12. Why is an output reactor added to the output terminal of a frequency converter? What is its function?
Adding an output reactor to the output terminal of the frequency converter increases the distance between the frequency converter and the motor. The output reactor can effectively suppress the instantaneous high voltage generated when the frequency converter's IGBT switches, reducing the adverse effects of this voltage on cable insulation and the motor.
The main function of a reactor is to limit the capacitive charging current of the motor connection cable and to limit the voltage rise rate on the motor winding to within 540V/μs. It is also used to passivate the steepness of the inverter output voltage (switching frequency) and reduce the disturbance and impact on power components (such as IGBTs) in the inverter.
13. Can an AC servo motor be controlled by a frequency converter?
Because frequency converters and servo drives differ in performance and function, and their applications are also quite different, it is not possible to use them together.
1. In applications where speed and torque control requirements are not very high, frequency converters are generally used. Some frequency converters also use a closed-loop control system with position feedback signals added to the host computer for position control, but the accuracy and response are not high. Some frequency converters now also accept pulse sequence signals to control speed, but they don't seem to be able to directly control position.
2. In situations requiring strict position control, only servo motors can achieve this. Also, the response speed of servo motors is much faster than that of frequency converters. Servo motors are also used in some situations where high speed accuracy and response are required. In almost all motion situations where frequency converters can be used for control, servo motors can replace frequency converters.
The key differences are twofold: first, servo motors are significantly more expensive than frequency converters; second, power consumption differs: frequency converters can reach hundreds of kilowatts or even higher, while servo motors only reach tens of kilowatts at most. The fundamental concept of a servo motor is accurate, precise, and rapid positioning. Frequency conversion is an essential internal component of servo control, and servo drives also incorporate frequency conversion (for stepless speed regulation).

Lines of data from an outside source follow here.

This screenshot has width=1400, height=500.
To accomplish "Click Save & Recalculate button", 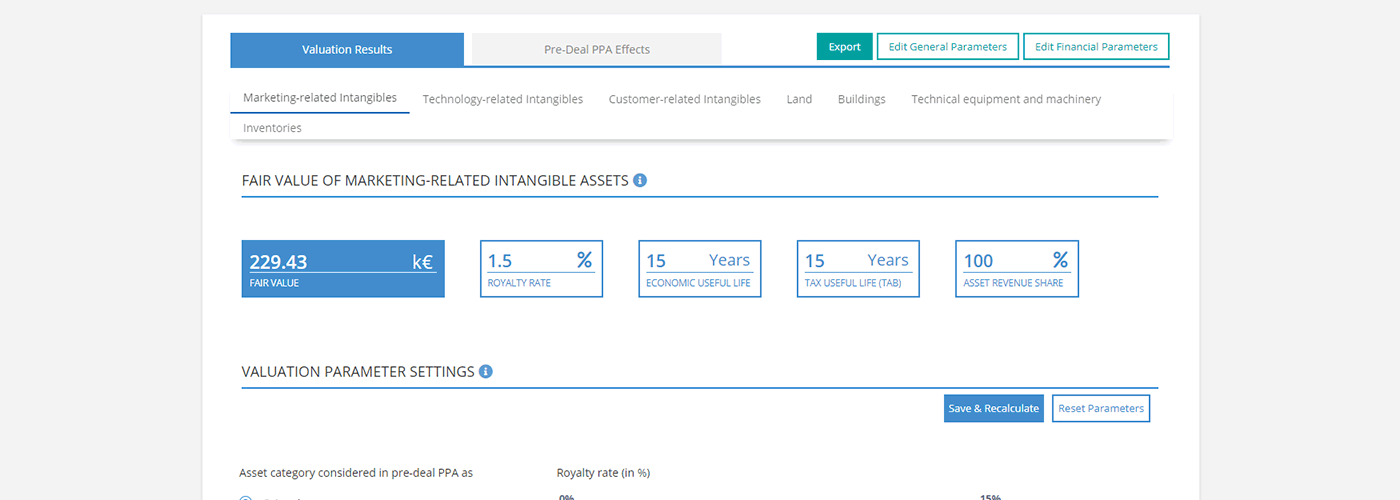I will point(993,408).
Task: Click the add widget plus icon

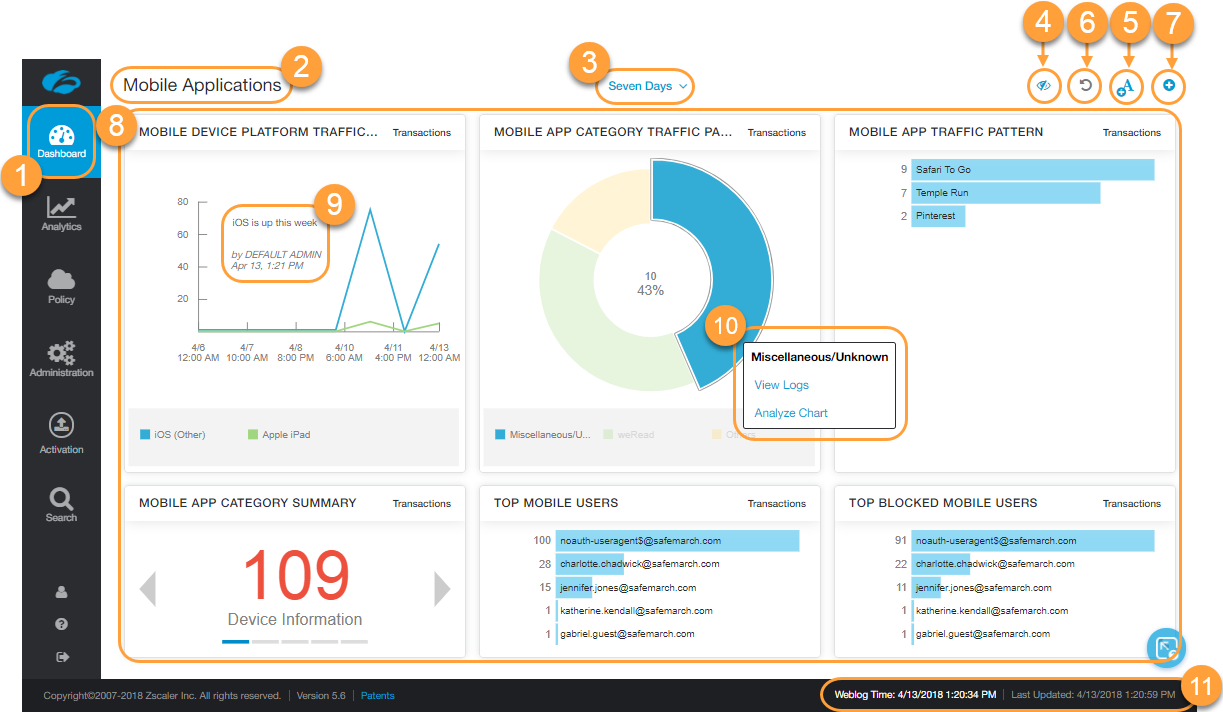Action: (x=1168, y=87)
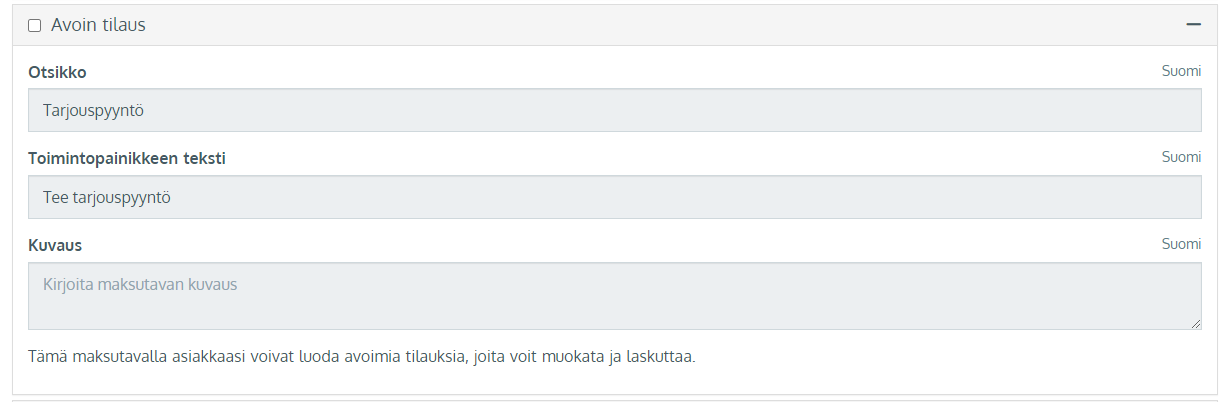The image size is (1223, 402).
Task: Focus the Otsikko input field
Action: pyautogui.click(x=614, y=111)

14. Can a variable speed motor be started frequently?
Speed-regulating motors can start frequently; our company uses them for testing and commissioning, and they frequently start without any problems. However, minimizing frequent starts is always best. Regardless, excessive starting will damage the motor.
15. How can I tell if a motor is connected in a delta (Δ) or y-axis configuration?
In a star connection, one end of the three-phase windings is connected, and the other end is connected to the three-phase power supply, forming a shape like the letter "Y". In a delta connection, the three-phase windings are connected end to end to form a "△" shape, and the top of the triangle is connected to the three-phase power supply.
Their phase voltages are different. Generally, the rated voltage of a star-connected motor is 220V, while the rated voltage of a delta-connected motor is 380V. The connection method is usually marked on the inside or outside of the junction box cover, and different connection methods correspond to different power supply voltages.
16. How does the number of poles of a motor affect its selection?
The more pole pairs a motor has, the lower its speed, but the greater its torque. When selecting a motor, you need to consider the starting torque required by the load. For example, a motor starting under load requires more torque than one starting under no-load. For high-power, high-load starting, you also need to consider reduced-voltage starting (or star-delta starting). Regarding matching the motor's pole pair count with the load speed, you can consider using pulleys of different diameters or a gearbox. If, after determining the motor's pole pair count, the power required by the belt or gear transmission cannot meet the load's power requirements, then you need to consider the motor's operating power.
17. Could you please explain what a series-wound motor is and what its specific operating principle is?
A series-wound motor is a motor in which the stator winding and the rotor winding are connected in series.
Working Principle: The principle of generating rotational torque when powered by AC power can still be explained using the operating principle of a DC motor. When current flows through a conductor, a magnetic field is generated around the conductor, and the direction of the magnetic field lines depends on the direction of the current. When a current-carrying conductor is placed in a magnetic field, the interaction between this magnetic field and the magnetic field generated by the current-carrying conductor will cause the conductor to experience a force F, thus producing motion. The conductor will move from the direction of denser magnetic field lines to the direction of sparser magnetic field lines. When a coil consisting of two opposing conductors is placed in a magnetic field, the two sides of the coil also experience forces, and these two forces are in opposite directions, generating torque. When the coil rotates in the magnetic field, the corresponding two coil sides move from one magnetic pole to the other. At this time, because the polarity of the magnetic field changes, the direction of the force on the conductor changes, and the direction of the torque also changes, causing the coil to rotate in the opposite direction. Therefore, the coil can only oscillate back and forth around its central axis.
18. A submersible pump with a rated current of 12A has a maximum starting current of 227A, which will trigger the thermal-magnetic protection of the upstream switch to trip.
The instantaneous value of the starting current is independent of the load, and even if the pump impeller is jammed, it should not cause a change in the maximum value of the instantaneous starting current. If the pump impeller is indeed jammed, it will only cause the starting current to last for a longer period of time and not decrease (which may cause the upstream switch thermal magnetic protection to trip).
If the insulation of the motor windings to ground is normal, the reason for an excessively high maximum starting current is likely due to a decrease in the insulation resistance between phases or between turns of the windings. Checking for a decrease in phase-to-phase insulation is relatively easy, but checking for a decrease in inter-turn insulation is much more difficult.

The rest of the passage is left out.